ちなみに私の腕の中ではいまだに、助けた子がぐっすりスヤスヤ寝ています。
「……その奴隷はどうするつもりだ」
聞いたはずなのに、逆に聞かれてしまった。
紅炎さまの目線の先にはスヤスヤと眠ってる子。
可愛らしい寝顔に思わず笑みが零れる。そして庇護欲。私がこの子を護りたい。
そういえば、アラジンにも同じことを思ったっけ。
『お金…少しだけなら、あります。それでこの子を買うことはできないでしょうか…?』
「おまえはすべての奴隷を解放する気か?その奴隷だけを解放しても意味はない。
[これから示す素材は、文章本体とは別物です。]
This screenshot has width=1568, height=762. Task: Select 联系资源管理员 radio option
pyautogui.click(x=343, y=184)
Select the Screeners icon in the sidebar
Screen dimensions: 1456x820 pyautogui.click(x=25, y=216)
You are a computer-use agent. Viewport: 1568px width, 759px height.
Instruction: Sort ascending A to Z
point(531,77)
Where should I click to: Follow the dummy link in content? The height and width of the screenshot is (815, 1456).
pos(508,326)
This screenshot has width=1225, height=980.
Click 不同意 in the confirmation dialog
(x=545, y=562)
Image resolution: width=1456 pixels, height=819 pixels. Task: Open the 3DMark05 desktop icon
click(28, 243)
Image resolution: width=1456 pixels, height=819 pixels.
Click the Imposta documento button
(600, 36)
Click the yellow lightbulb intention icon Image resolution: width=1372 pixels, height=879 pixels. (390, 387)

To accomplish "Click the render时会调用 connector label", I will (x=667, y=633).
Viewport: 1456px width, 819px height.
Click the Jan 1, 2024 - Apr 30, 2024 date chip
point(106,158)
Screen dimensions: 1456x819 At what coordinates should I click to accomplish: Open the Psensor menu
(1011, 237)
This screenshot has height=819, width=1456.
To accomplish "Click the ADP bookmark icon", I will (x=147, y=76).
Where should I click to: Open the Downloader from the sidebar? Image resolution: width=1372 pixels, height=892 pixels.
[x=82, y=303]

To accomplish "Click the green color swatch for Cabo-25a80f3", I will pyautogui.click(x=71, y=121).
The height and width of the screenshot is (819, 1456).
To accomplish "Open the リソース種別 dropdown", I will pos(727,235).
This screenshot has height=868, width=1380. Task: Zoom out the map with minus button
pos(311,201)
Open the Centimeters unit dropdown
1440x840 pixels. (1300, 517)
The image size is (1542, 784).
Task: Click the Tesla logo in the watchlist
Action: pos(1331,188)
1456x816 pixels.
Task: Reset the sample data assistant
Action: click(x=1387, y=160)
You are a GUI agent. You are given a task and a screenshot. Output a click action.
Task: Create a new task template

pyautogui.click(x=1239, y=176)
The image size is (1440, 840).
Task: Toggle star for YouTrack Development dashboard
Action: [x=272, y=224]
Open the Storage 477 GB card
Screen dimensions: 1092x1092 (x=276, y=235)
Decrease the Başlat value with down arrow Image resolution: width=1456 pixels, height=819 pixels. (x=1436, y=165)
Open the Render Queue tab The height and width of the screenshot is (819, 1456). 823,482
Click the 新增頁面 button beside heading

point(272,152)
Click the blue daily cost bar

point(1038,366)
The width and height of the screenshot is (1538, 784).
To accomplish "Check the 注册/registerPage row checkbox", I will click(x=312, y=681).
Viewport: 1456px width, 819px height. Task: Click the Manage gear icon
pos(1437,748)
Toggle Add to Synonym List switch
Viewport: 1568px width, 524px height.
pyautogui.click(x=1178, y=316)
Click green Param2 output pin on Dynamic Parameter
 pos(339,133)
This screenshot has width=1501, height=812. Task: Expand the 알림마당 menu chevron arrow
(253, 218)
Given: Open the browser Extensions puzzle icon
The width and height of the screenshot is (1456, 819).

」
厳しい言葉。
視線を紅炎さまに戻して、ジッと見つめる。
確かにそう。
私だけが奴隷解放を掲げても、きっとそれは意味のないこと。
でも、それでも、
『この子の幸せを祈ることはおかしなことでしょうか…』
「…俺も奴隷は好きじゃない」
『……へ?』
「気に入った」
『え?』
「ジュダル、この女がここにいることを許そう」
『は?』
なんだか本当にトントン拍子に事が進んでない?
「よっしゃ!よろしくな、花!」
『えっと、ジュダルくん?』
「おまえ、今日から俺のな!」
『あれ?』
私が不思議存在だからかな。
ジュダルくんの笑顔が眩しいです。